Where to create a community is only part of the equation; the second part has to do with what is to be shared by the participating teachers. While all environment may share the basic characteristic of text-based communication, it becomes more significant to place attention on certain protocols and templates for sharing other forms of content such as lesson plans, activities, and other didactic material.

I think that the optimal solution is to have software specialized for the creation and distribution of the didactic material to be shared. In the Blended Learning Essentials course, we were introduced to the Learning Designer software during activity three. Learning Designer is a free online tool for creating lesson plans. Despite it being at its early release version, it is quite clear that it is a very complete tool which offers new perspectives to lesson planning by integrating controlled data fields, lesson plan stages and a wonderful pie chart illustrating how skills will be used by students.

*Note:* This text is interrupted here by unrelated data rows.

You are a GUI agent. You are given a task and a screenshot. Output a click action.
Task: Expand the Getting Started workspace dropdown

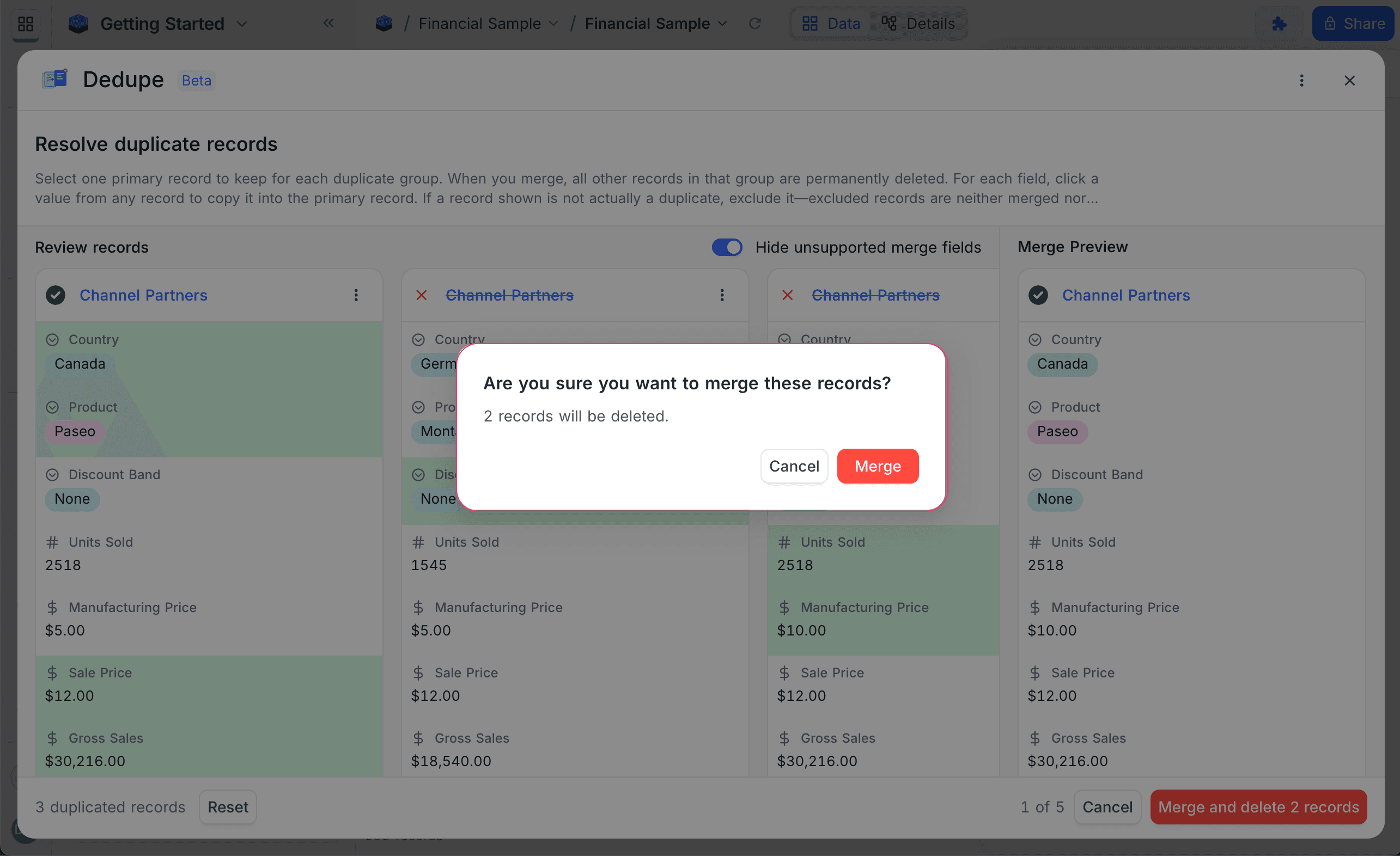[242, 24]
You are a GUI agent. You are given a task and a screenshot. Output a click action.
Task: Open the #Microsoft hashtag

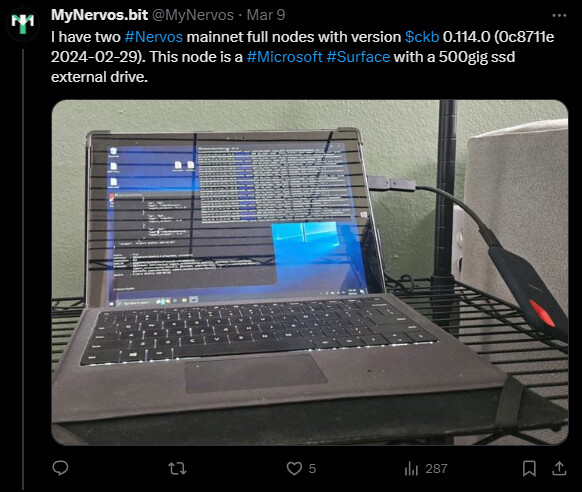285,57
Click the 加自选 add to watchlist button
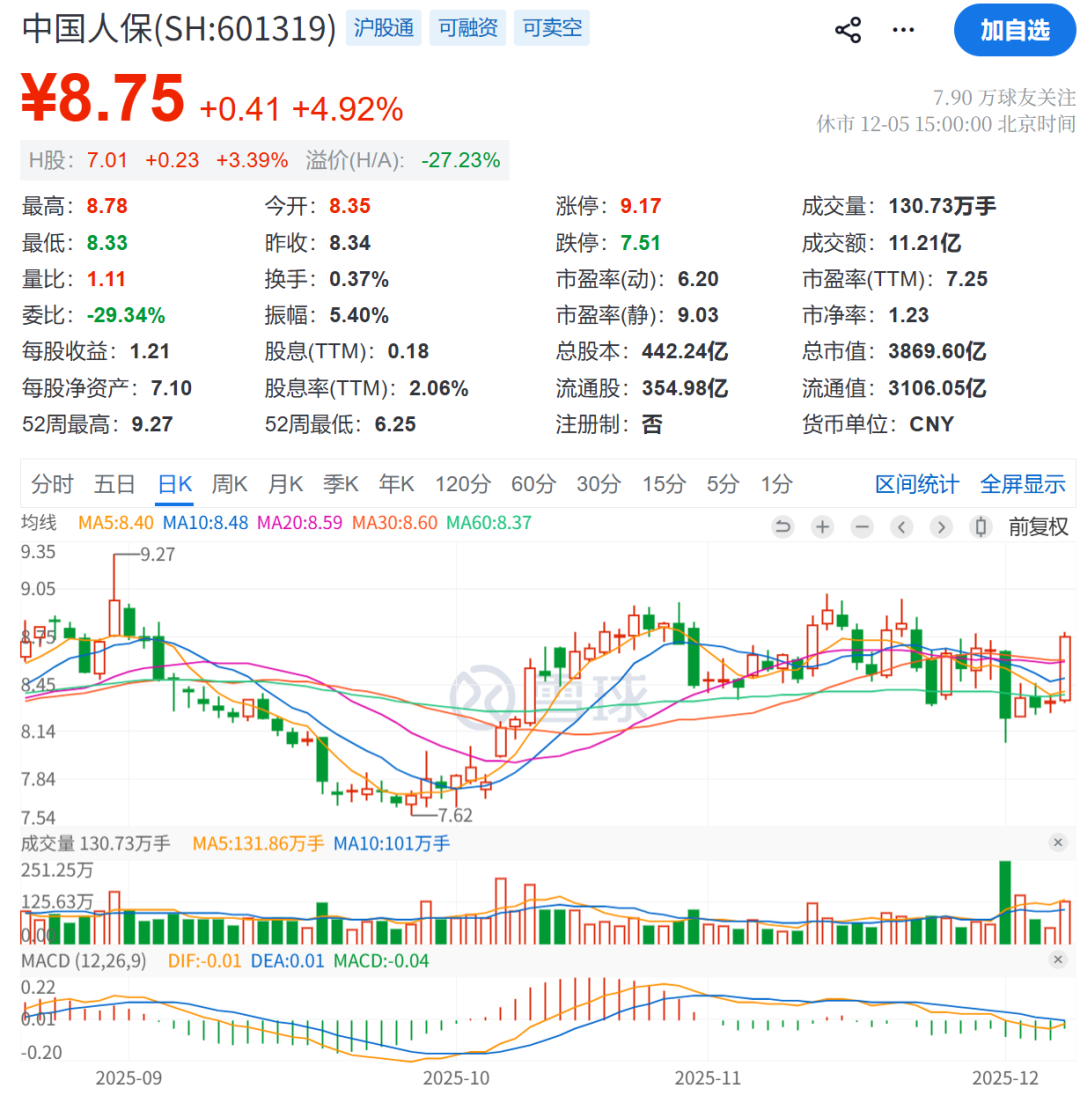The image size is (1080, 1103). 1014,30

With the Learning Designer it is possible to export content in its native LDJ format, so that other teachers may upload the file to their Learning Designer accounts. Microsoft Word is another export format supported by the platform. In this way the Learning Designer tool offers the protocols and templates needed to structure the exchange of files containing didactic material. Clearly a valuable tool for any teacher.

Although the Learning Designer is relatively easy to use, it is also important to remember that teachers are generally not known for their technological skills. Many teachers only learn how to use a handful of software, such as Microsoft Office or Google Docs, and have a difficult time integrating new digital tools. In these cases, a first step in community sharing would be to agree upon template standards within a word processor or spreadsheet so that participating teachers can focus on typing in their best practices and not have to worry about the organization and distribution of their content.

Final Thoughts

Community sharing should be easy and meaningful for all participating members. Much of this ease and meaning happens through establishing certain content standards. At an environment level, the personalization that may be done to the platform being used will also help encourage more active commenting and engagement from members. In my view, it is when participation becomes difficult and inconvenient to members that motivation is lost and the online community crumbles.

I think that online communities of like-minded members are a wonderful and powerful opportunity that the web offers. This is especially the case in the teaching profession where it doesn't matter how experienced one might be, one always needs all the help and support one can get.